In theory, nodes can either “fire” or not, depending on their input.  Each node takes the sum of its inputs, and if the sum exceeds some threshold, the node fires and passes on its signal to nodes in the next layer.  In our computer model, if the node fires, its output value is 1; otherwise the value is 0.  (In practice, the nodes in my model can output any value between 0 and 1, and in other models the nodes can output wider ranges of vales, if desired).
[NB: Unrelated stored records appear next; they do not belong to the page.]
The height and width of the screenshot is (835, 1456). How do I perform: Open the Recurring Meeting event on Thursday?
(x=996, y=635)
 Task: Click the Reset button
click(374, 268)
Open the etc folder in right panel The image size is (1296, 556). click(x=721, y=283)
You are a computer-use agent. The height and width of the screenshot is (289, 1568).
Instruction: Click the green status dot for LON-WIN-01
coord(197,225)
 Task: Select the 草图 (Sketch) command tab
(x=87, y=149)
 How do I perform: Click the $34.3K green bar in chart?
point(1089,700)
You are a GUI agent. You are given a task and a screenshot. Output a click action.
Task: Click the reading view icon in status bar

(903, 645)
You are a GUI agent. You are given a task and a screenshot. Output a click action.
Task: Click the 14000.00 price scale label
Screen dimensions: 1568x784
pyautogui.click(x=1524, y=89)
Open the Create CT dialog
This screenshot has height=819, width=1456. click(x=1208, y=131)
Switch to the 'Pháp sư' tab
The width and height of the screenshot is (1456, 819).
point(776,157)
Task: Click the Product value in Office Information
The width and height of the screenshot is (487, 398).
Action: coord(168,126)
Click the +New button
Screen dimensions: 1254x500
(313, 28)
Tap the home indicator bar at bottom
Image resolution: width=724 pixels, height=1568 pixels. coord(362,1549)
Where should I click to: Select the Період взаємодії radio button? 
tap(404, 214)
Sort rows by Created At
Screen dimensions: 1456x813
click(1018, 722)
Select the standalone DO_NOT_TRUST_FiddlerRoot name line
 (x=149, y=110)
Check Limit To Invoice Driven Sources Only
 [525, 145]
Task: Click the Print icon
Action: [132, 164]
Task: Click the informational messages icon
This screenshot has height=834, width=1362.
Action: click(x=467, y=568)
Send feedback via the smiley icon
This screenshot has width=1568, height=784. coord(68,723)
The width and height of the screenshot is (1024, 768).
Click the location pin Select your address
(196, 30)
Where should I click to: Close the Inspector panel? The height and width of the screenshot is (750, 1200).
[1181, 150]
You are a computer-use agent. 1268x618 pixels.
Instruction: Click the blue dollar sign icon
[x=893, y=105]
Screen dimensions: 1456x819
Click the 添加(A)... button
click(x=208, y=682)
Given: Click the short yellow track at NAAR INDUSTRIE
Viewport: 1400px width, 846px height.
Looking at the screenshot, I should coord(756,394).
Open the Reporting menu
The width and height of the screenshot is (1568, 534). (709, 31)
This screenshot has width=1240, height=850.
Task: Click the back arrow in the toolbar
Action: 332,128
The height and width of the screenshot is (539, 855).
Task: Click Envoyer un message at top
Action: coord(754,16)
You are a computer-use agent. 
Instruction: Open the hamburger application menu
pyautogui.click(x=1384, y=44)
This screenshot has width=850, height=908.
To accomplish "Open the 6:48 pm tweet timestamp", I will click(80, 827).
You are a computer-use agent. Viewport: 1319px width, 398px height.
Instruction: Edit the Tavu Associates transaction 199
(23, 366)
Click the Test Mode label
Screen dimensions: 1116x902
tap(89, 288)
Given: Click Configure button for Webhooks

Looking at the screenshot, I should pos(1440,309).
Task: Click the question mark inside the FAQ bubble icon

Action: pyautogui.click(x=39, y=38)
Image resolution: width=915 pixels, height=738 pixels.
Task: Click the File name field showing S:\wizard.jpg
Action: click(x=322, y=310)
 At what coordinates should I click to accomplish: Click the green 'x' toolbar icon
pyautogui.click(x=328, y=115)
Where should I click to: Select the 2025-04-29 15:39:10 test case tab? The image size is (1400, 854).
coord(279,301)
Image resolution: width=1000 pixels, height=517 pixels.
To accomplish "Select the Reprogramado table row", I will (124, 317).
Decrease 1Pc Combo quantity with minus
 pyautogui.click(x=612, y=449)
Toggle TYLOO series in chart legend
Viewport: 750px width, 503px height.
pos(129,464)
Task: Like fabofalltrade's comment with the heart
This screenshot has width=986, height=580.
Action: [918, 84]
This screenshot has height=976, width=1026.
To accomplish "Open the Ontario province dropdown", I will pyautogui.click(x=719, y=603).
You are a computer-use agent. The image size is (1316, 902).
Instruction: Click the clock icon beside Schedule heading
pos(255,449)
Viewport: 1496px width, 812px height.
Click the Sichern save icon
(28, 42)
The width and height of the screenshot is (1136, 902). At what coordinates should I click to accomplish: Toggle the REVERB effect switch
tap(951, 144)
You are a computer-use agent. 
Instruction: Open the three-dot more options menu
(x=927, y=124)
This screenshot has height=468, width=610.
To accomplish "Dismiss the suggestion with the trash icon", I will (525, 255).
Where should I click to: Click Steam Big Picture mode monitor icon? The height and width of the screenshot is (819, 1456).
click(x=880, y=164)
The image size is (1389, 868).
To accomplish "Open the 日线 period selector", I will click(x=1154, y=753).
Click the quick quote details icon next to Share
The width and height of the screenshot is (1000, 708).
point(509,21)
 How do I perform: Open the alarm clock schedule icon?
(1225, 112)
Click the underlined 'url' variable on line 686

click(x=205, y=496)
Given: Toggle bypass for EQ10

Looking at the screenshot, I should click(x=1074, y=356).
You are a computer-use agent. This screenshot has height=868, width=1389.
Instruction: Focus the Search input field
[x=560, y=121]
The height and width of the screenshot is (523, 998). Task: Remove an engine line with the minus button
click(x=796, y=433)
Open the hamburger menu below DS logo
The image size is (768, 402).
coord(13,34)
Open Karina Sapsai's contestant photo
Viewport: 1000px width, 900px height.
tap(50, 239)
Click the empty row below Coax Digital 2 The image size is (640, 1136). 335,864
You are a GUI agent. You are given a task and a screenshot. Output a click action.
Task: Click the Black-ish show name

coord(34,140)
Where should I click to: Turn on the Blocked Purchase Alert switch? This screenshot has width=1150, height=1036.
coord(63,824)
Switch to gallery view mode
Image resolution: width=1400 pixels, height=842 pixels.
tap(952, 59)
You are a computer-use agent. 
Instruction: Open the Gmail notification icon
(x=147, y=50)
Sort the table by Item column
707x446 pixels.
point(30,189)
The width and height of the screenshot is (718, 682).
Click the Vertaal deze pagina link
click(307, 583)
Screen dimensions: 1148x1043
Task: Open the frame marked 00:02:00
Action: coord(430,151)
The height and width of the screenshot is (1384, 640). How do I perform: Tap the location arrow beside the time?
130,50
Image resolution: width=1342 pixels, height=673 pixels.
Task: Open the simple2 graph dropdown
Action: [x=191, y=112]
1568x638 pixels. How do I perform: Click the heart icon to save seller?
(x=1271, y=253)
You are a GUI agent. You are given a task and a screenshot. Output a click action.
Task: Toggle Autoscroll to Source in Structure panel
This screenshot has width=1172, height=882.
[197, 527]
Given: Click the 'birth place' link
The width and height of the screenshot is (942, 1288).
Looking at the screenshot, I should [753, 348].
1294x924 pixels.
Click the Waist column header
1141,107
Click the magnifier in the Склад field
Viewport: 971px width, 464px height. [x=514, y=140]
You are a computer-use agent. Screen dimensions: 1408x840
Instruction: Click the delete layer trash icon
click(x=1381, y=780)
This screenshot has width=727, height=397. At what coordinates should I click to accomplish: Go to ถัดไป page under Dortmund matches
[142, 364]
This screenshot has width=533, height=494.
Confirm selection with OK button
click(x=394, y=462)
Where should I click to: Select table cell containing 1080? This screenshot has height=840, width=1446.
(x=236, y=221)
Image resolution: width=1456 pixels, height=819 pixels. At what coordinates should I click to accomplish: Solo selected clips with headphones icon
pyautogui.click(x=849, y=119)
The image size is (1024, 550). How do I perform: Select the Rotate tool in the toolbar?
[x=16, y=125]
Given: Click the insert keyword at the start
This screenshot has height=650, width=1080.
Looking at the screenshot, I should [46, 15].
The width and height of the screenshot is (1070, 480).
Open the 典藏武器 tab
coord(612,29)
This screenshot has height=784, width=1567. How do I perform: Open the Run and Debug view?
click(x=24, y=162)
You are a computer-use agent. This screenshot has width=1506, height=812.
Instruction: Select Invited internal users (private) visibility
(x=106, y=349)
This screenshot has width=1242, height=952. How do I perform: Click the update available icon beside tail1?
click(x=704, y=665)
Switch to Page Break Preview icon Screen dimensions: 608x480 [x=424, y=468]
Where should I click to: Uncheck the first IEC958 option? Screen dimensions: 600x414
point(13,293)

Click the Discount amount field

The network as a whole functions because the input to each node is determined by both the signals from the incoming nodes, and also by the weight from each incoming node to the receiving node.  Thus, if input node 1 has a value of 1, but the weight between input1 and hidden2 is 3, then hidden2 will receive a signal of 3 from input 1.

 

“This is all very nice, but what can it do?” I hear you cry.  ANNs seem like an interesting system (perhaps) but not so useful, until we build a network that can train itself – that is, one that can adjust its own weights so that it can recognize desired patterns and give the correct output.  A simple network like the one shown above can act as a logic gate, recognizing such functions as AND, OR, and XOR (depending on the weights).  More importantly, if we initialize the weights randomly in the beginning, we can train the network so that it can learn to recognize specific patterns.  We can give the network a set of inputs and expected outputs, such as the following XOR set:

 

Input 1

Input 2

Output

0

0

0

0

1

1

1

0

1

1

1

0

 

We are asking the network to output a 1 only when one, but not both, of the inputs are one.  Because the output of the network is dependent on the weights between the network’s nodes, initially the network will produce a completely wrong answer (anywhere between 0 and 1).  But the network will compute its error by subtracting actual output from the expected output that we give it, and then it will change its weights accordingly, to make the error smaller.  After several thousand rounds of training itself on the same set of data, the network will “learn” to recognize the XOR pattern.

 

Using My Program

 

My network requires three programs to run, which can be found here: Program Files.

 

The program creates a default network with three layers, though you can specify the number of layers in the command line if you prefer.  You must then pass the program the number of nodes per layer (input, hidden layers [if there are any] and output) and the number of training sets, and then each example input followed by its expected output.  Examples can be found here: Examples.

 

Applications of Artificial Neural Networks

 

More complex networks can do more than simply recognize simple patterns: they can sort out patterns from huge amounts of data, which allows them to learn such complex tasks as handwriting recognition (in which the network must learn to correlate patterns of pixels with specific letters) and language processing (in which the network must learn to predict the next word in a sequence of words).

 

The latter of these applications requires that the network have some sort of memory, because the desired output cannot be discerned simply from the given input.  The network cannot predict a word from the single previous word; it must have access to a string of previous words.  An Elman network, a type of ANN that attempts to solve this problem, provides memory by having an extra layer of nodes, the context layer.  The hidden layer connects to the output layer, as usual, but it also connects to a node in the context layer.  The context layer, in turn, passes its information back to the hidden nodes in the next round of training.  That way, the input into the hidden nodes depends not only on the current input, but also on all of the previous input.